Collectors have sought out world coins because they offer a snapshot of the nation that issued them. They bear legends in different languages, unique designs, and represent a distinctive history. Many coins share common themes like tall ships, wildlife, birds or famous people. Plus, there are those with unusual shapes or with holes at the center. World coins offer countless ways to form a collection. Here are a few examples of the numerous types that are available:

South Africa Gold Krugerrand

[photo: South Africa Gold Krugerrand]

Released in 1967, the one-ounce gold Krugerrand became the world’s first bullion coin. This 91.7% gold coin set the standard for others to follow. (1/4 oz. shown)

Mexico Silver Libertad

[photo: Mexico Silver Libertad]

Although the 99.9% silver Libertad was struck in 1982, it wasn’t released until 1984. The Libertad displays “El Angel,” Winged Angel of Victory, first used on Mexican coins in 1921.

China Silver Panda

[photo: China Silver Panda]

China’s one-ounce 99.9% silver Panda coin was first released in 1983. The Temple of Heaven, completed in 1420, is on the obverse.
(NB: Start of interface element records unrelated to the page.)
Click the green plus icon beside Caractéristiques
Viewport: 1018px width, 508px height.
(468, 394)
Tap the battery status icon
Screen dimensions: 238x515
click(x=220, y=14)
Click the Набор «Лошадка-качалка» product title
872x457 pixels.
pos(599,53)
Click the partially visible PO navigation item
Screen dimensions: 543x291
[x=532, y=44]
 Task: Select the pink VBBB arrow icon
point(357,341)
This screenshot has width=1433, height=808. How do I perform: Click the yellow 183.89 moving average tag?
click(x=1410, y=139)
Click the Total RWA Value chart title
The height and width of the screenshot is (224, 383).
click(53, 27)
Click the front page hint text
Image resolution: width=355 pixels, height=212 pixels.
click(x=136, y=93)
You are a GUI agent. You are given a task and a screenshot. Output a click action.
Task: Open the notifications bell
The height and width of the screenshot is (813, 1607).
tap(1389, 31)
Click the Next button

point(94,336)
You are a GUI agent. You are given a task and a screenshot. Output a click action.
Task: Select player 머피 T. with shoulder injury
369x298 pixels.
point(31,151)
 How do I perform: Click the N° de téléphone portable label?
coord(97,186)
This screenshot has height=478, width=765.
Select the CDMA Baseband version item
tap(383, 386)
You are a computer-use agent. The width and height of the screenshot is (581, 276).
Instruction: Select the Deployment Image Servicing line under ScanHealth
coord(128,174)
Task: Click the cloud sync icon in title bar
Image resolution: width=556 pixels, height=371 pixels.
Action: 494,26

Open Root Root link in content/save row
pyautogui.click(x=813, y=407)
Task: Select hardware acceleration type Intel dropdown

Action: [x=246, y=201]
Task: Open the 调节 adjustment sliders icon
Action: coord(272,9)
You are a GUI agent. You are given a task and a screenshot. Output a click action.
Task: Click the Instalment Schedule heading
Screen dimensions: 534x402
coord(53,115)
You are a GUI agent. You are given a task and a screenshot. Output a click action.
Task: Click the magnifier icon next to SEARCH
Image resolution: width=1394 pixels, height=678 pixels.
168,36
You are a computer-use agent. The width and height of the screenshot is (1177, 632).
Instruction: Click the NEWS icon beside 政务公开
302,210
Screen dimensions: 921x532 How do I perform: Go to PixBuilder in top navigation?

A panda, the world’s rarest mammal, is featured on the reverse.

Russia Gold Roubles

[photo: Russia Gold Roubles]

Rouble coinage dates back to the Middle Ages. Struck in 90% gold, this 10 Roubles features Russia’s last tsar, Nicholas II. The reverse shows the double-headed eagle of Russia.

Romania Copper Bani

[photo: Romania Copper Bani]

Struck in 1867, this Old World coin is from Romania’s first-ever coin series. It was issued under Prince Carol I, the nation’s first ruler. The coat of arms is on the obverse and the denomination is on the reverse.

Germany Reichsmarks

[photo: Germany Reichsmarks]

The Third Reich’s largest silver coin was the German 5 Reichsmarks, struck in 90% silver. The obverse features the heraldic eagle of Germany, and the reverse features the Potsdam Garrison Church.

East Africa Bronze Coins

[photo: East Africa Bronze Coins]

Prior to 1960, Kenya, Uganda, Tanganyika, and Zanzibar were British Colonies known as East Africa, and shared a common coinage. The distinctive center hole is believed to bring good luck to the bearer.

Euro Collection

[photo: Euro cCollection]
[photo: Euro coins]

Twelve different European nations officially converted to the Euro in 2002. Each country’s Euro has a common obverse used by the member nations, and its own unique reverse.